Article 6TBDT How Poop Could Help Feed the Planet

How Poop Could Help Feed the Planet

by
janrinok
from SoylentNews on (#6TBDT)

upstart writes:

Once you get over the ick factor, new technologies are efficiently transforming human waste into agricultural solutions:

This system, called Varcor, was designed by the Seattle engineering firm Sedron Technologies and is owned by the SanFrancisco-based company Generate Upcycle. Wastewater treatment plants across the country are using high heat, composting, and devices akin to pressure cookers to transform leftover biomass into rich fertilizers, mulches, and other soil additives with names like Bloom and TAGRO (short for "Tacoma Grow"). Some process the wastewater in a separate step to extract phosphorus-an essential plant nutrient and a common element in the human diet-and layer it to form round pellets, in a technique a bit like building pearls. This technology, developed by a St. Louis-based company called Ostara, creates a slow-release fertilizer that can be sold back to farmers.

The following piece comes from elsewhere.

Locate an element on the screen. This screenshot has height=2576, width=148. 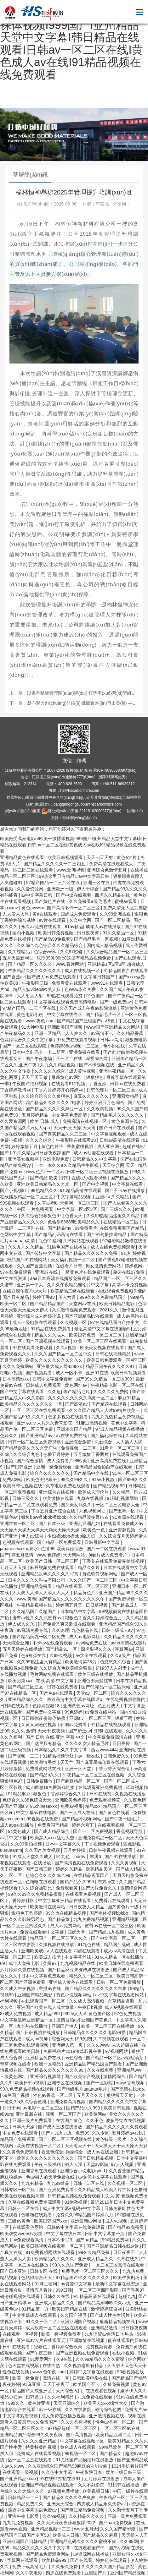
深爱综合网 is located at coordinates (97, 1058).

"We love tackling the yuck factor head-on," says the CEO of Epic Cleantec, which transforms wastewater into clean water and a natural soil additive.

Even portable toilets can be vehicles for nutrient recovery, through nitrogen-capturing methods developed by "peecycling" groups like the Rich Earth Institute and Wasted in Vermont and by Sanitation360 AB in Sweden. Because our protein-rich diets contain abundant nitrogen, the element can be readily recycled from both urine and feces.

Making fertilizer from the nutrients that we and other animals excrete has a long and colorful history; for generations it helped Indigenous cultures around the world create exceptionally fertile soil. These systems fell out of favor in Western culture, but researchers and engineers have joined advocates in reframing feces, urine, and their ingredients as invaluable natural resources to reuse instead of waste products to burn or bury. Several companies are now showing how to safely scale up the transformation with energy-efficient technologies. "We love tackling the yuck factor head-on," says Aaron Tartakovsky, cofounder and CEO of Epic Cleantec, which uses a chemical reaction and heat to transform wastewater into clean water and a natural soil additive.